Years ago, an experiment in which a person who had a slight justification to throw a stone, when he does,  becomes sadistic. The Stanford Prison Experiment  prepared by the psychologist Zimbardo  who selected 24 student from middle class backgrounds to roll play prisoner and guard in a mock prison, showed this to be the case.

The aim of the  experiment was to  see how readily people would conform to the roles of guard and prisoner in a role-playing exercise that simulated prison life. Surprisingly, the  experiment had to be discontinued after just a week for the guards began to act sadistically towards the  prisoners. 

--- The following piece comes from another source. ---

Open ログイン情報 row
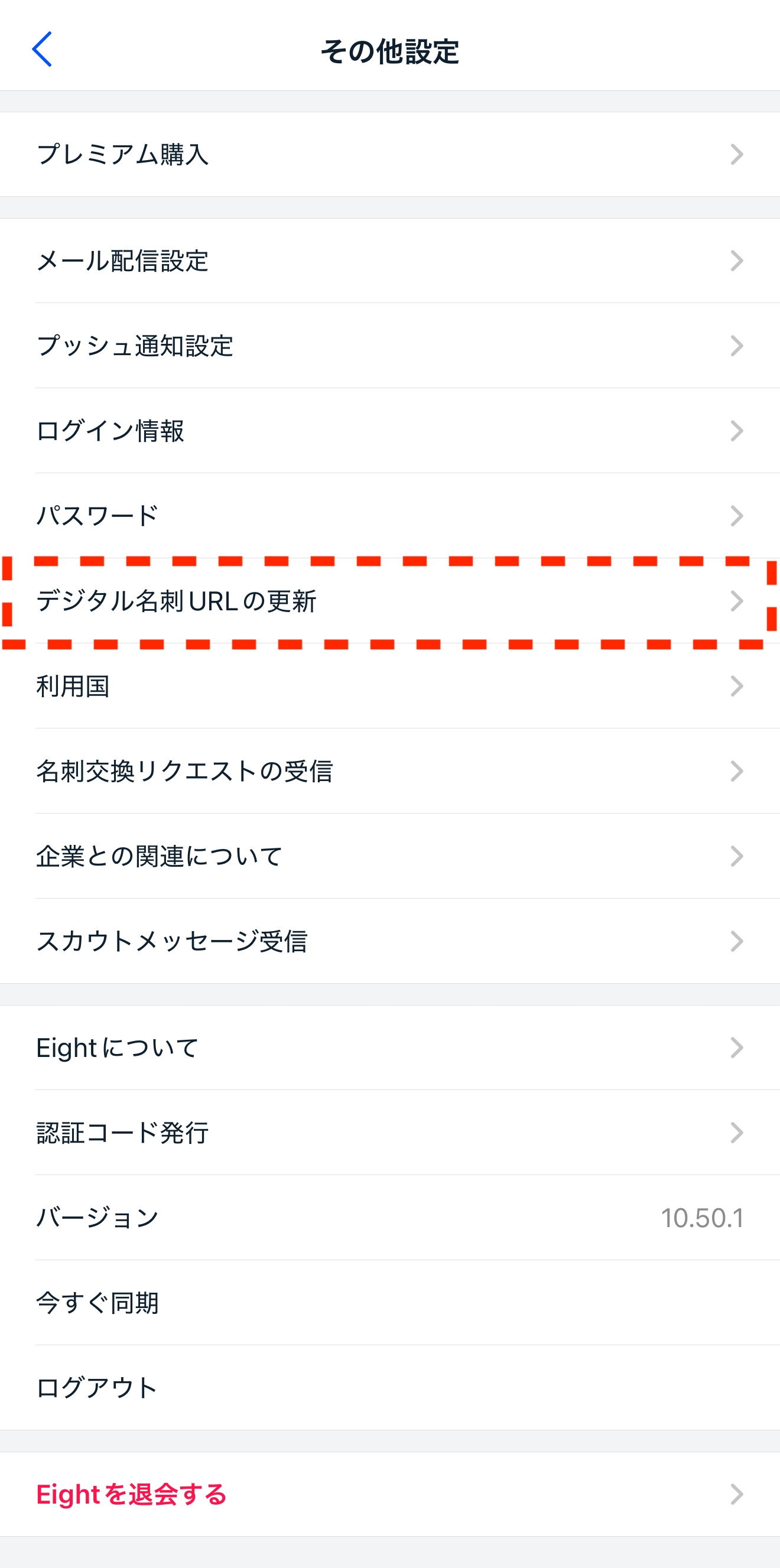The image size is (780, 1568). 110,431
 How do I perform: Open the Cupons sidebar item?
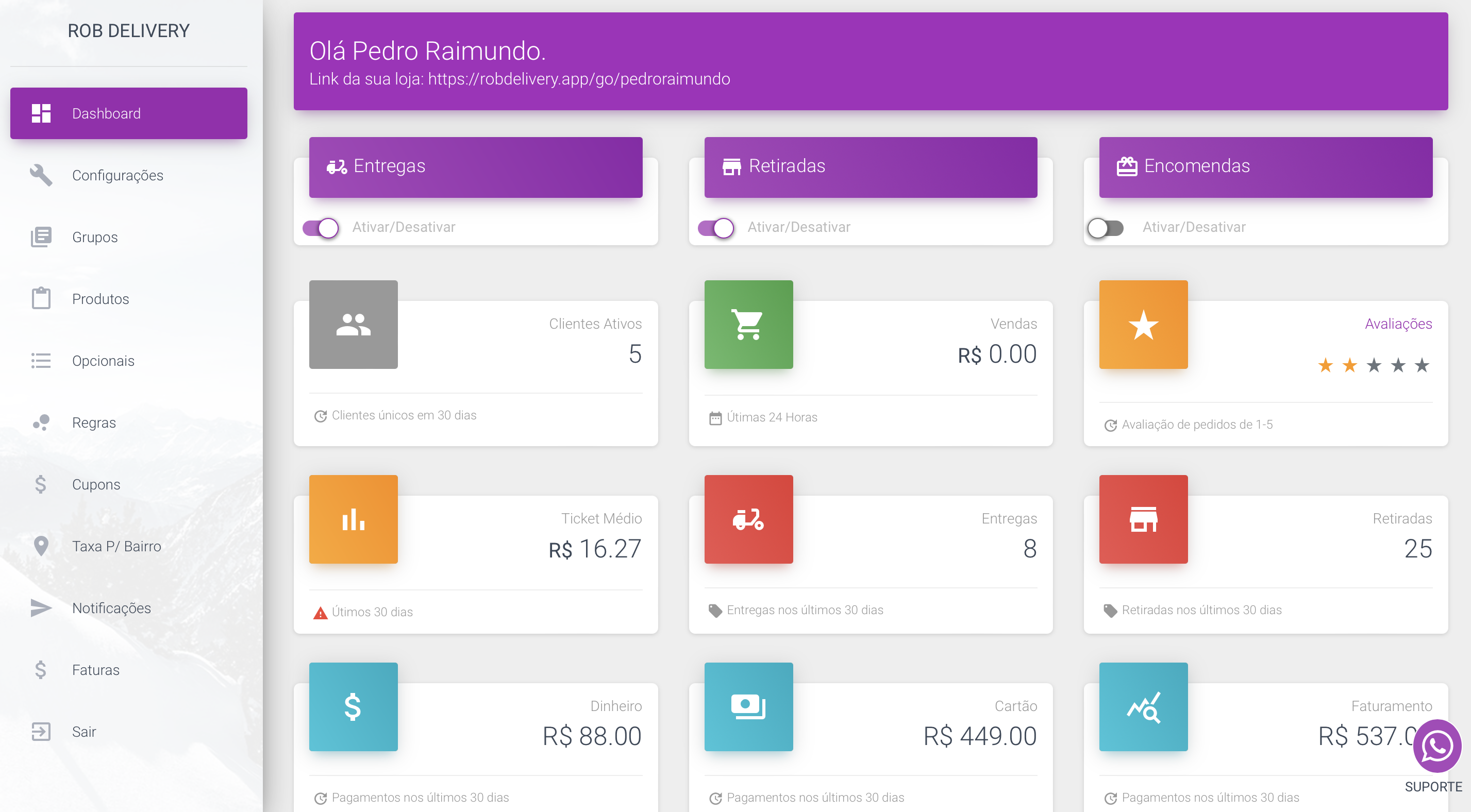(96, 484)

Zimbardo determined from his experiment that no matter how kind a person may be when the enviroment is evil and one is given the right to punish, this  easily turns into cruelty. In the beginning it may start off as a joke but the students when they were given authority, internally the latent power, desire to control, and gratuitous attacking appeared.                                                                                            

When we condemn someone, the same dynamics are experienced. In this case the one who is punishing the condemned, feels a sense of superiority and a feeling of pleasure in that he is realizing justice, which can increase the degree of condemnation.  What is even worse is the righteous anger with which we are filled,   sees others who are not concerned as escapists, small minded, and cowards. There are many in society who see the corrupt as sinking the society as the Sewol sank, and are speaking out. 

This kind of thinking is very natural to us. We have to be careful with these feelings. Do the stones we are throwing  really have something  to do with justice or a way to  resolve our own violence? We need to examine ourselves  to determine if these  words of condemnation are for the sake of society or coming  from our brutal nature. If not we are like the Khmer Rouge who killed  the innocent without any sense of  guilt.